TL;DR: the "curse" of class imbalance is kind of a myth, relevant only for certain types of problems.
- Not all ML models fail in class imbalance setting. Most of probabilistic models are not seriously affected by class imbalance. The problems usually arise when we switch to non-probabilistic or multiclass prediction.
In logistic regression (and its generalization - neural networks), class imbalance strongly affects intercept, but has very small influence on the slope coefficients. Intuitively, the predicted odds ratio log(p(y=1)/p(y=0)) = a+x*b
from binary logistic regression changes by a fixed amount when we change prior probabilities of classes, and this effect is caught by the intercept a
.
In decision tree (and its generalization - random forest and gradient boosted trees), class imbalance affects leaf impurity metrics, but this effect is roughly equal for all candidate splits, so it usually does not affect the choice of splits much (the details).
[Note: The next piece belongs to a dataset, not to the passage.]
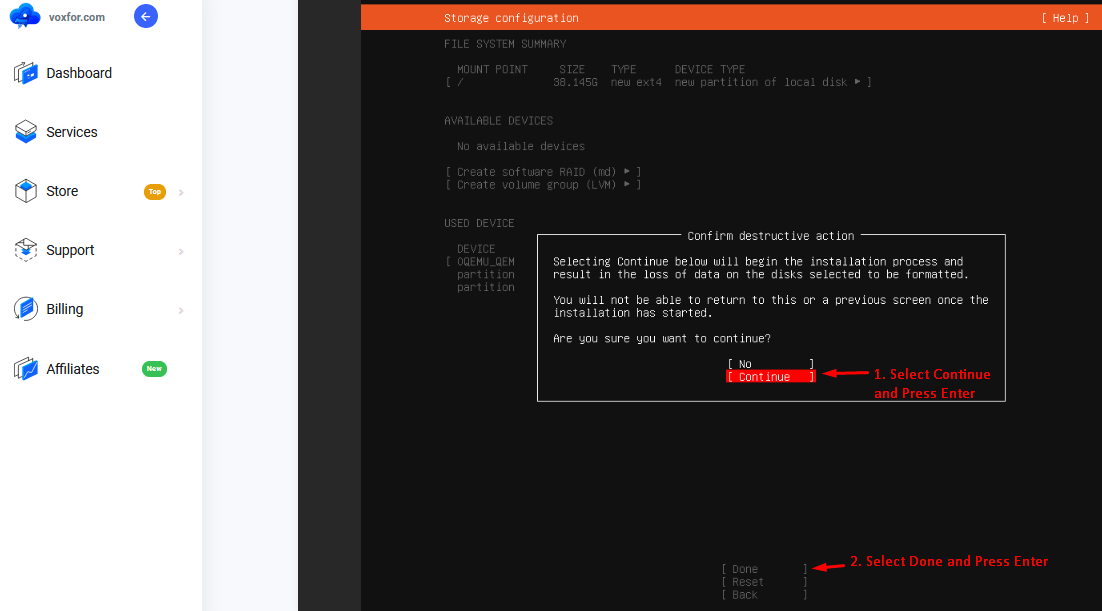Click the Services icon
The image size is (1102, 611).
click(x=23, y=131)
On the other hand, non-probabilistic models like SVM can be seriously affected by class imbalance. SVM learns its separating hyperplane in such a way that roughly the same number of positive and negative examples (support observations) lie on the border or on its wrong side. Therefore, resampling can dramatically change these numbers and the position of the border.
When we use probabilistic models for binary classification, everything is OK: at training time, models don't depend much on imbalance, and for testing we can use imbalance-insensitive metrics like ROC AUC, which depend on predicted class probability, instead of "hard" discrete classification.
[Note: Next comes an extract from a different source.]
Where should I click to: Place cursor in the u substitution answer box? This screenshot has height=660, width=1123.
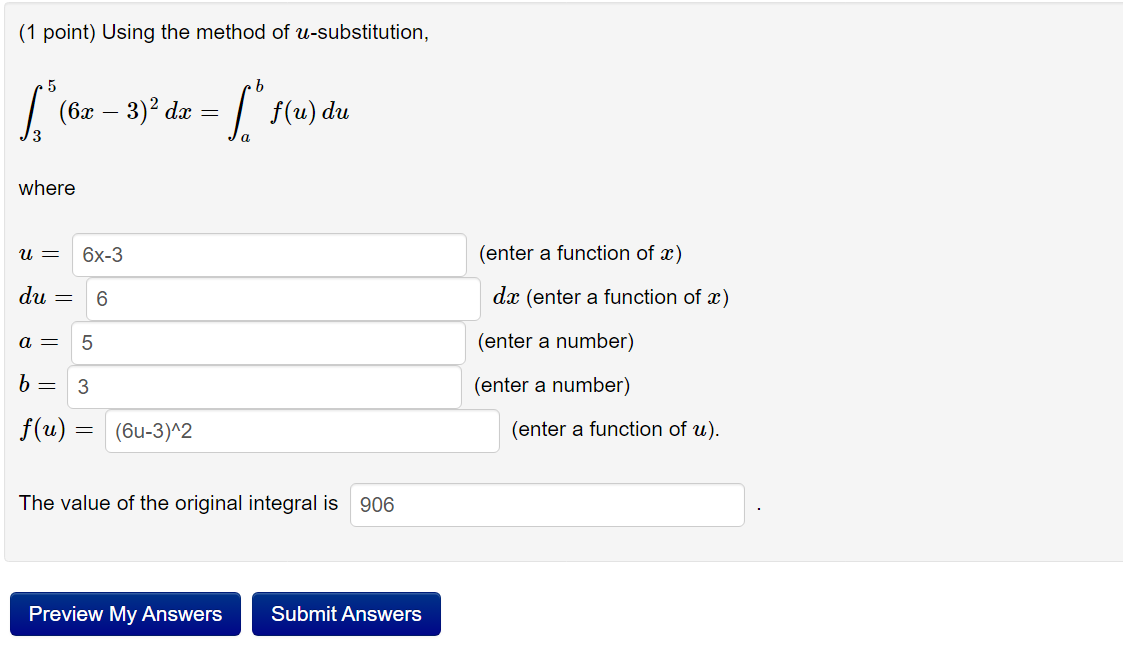268,255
However, these metrics do not easily generalize for multiclass classification, and we usually exploit simple accuracy to evaluate multiclass problems. And accuracy has known issues with class imbalance: it is based on hard classification, which may completely ignore the rare classes. This is the case when most practitioners turn to oversampling. However, if you stick to probabilistic prediction and measure performance with log loss (aka cross-entropy), you can still survive class imbalance.
- Over-sampling is good when you don't want probabilistic classification. In this case, "distribution of the classes" is kind of irrelevant.
Imagine an application when you don't need the probability that there is a cat on the picture, you just want to know whether this image is more similar to images of cats than to images of dogs. In this settings, it may be desired that cats and dogs have equal number of "votes", even if in the original training sample cats were the majority.
In other applications (like fraud detection, click prediction, or my favorite credit scoring), what you really need is not "hard" classification, but ranking: which customers are more likely to cheat, click, or default, that the others? In this case, it is not important whether the sample is imbalanced, because the cutoff is usually set by hand (from economic considerations, such as cost analysis). However, in such applications it may be helpful to predict the "true" probability of fraud (or click, or default), and upsampling is thus unwanted.